• FirstMark Capital: Health Care Investor?

    stethoscope1FirstMark Capital, the early-stage, New York-based venture firm, is best-known for its consumer investments, including Pinterest, the mega-successful online bulletin-board network whose newest, $225 round of funding valued the company at $3.8 billion. (FirstMark participated in its $500,000 seed fund in early 2010.)

    Lesser known is FirstMark’s newer, self-imposed mandate to fund more healthcare IT companies, which its partners view as a giant opportunity that happens to be highly complementary to the firm’s existing skill set.

    Not only is the health care IT market “gigantic” and the “cost curves unsustainable,” as managing director Amish Jani recently noted to me, but thanks to numerous trends — like cloud platforms that connect practitioners and patients in new ways — it has also become accessible to investors who might not have PhDs but who know their way around platform technologies.

    For example, FirstMark has backed Gravie, a consumer marketplace for healthcare insurance; Greenphire, a company that makes Web-based payment software that’s marketed to the clinical trial industry; and Superior Access Insurance Services, an online insurance exchange that’s used to connect carriers with insurance agents.

    Its investment in BioDigital is another example of a health care company that FirstMark seems well-suited to help. The 11-year-old medical visualization firm already develops 3D animations of the human anatomy for drug makers and medical device makers; with the help of FirstMark — which led a $4 million Series A round for the company in September — BioDigital is working toward new, freemium models, too, including with consumer Web companies that want to augment their content with its technology.

    Still, not everyone thinks the strategy of FirstMark — or other Internet investors like Social+Capital Partnership that are suddenly focusing more on healthcare IT — makes sense.
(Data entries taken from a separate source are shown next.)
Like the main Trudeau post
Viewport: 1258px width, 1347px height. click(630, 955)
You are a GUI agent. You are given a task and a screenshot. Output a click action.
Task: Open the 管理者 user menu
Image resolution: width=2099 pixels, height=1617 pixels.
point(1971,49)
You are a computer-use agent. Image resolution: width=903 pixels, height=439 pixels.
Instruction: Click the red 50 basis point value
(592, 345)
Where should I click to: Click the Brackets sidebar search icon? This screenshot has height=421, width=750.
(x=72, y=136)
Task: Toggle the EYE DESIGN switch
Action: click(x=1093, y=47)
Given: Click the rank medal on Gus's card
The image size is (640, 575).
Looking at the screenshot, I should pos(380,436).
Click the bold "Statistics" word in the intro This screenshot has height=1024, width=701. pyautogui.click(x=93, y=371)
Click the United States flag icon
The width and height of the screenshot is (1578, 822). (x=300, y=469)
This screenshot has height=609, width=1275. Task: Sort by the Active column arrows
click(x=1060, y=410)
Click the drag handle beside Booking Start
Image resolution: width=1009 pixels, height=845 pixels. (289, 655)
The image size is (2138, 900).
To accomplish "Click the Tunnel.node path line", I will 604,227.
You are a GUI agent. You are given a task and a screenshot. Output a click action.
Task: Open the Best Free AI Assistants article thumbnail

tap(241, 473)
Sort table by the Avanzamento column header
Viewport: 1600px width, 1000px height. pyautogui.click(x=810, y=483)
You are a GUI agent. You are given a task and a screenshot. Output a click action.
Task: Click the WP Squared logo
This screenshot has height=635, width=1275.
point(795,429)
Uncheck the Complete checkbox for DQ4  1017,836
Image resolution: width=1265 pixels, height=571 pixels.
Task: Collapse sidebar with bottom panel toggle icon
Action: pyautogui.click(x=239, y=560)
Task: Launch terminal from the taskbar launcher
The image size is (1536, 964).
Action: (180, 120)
Bijan Salehizadeh, for one, a longtime PhD and managing director at NaviMed Capital in Washington, D.C., recently wrote a thoughtful piece about how easy it is to underestimate the complexities of healthcare investing, not least because healthcare is a “slow-to-evolve industry with powerful and durable relationships.”

    Domain expertise matters, Salehizadeh had argued.

    Maybe so. Then again, the right health care investment could reframe the way that FirstMark is viewed by entrepreneurs and investors alike. As Pinterest illustrates, sometimes it takes just one savvy bet to change everything.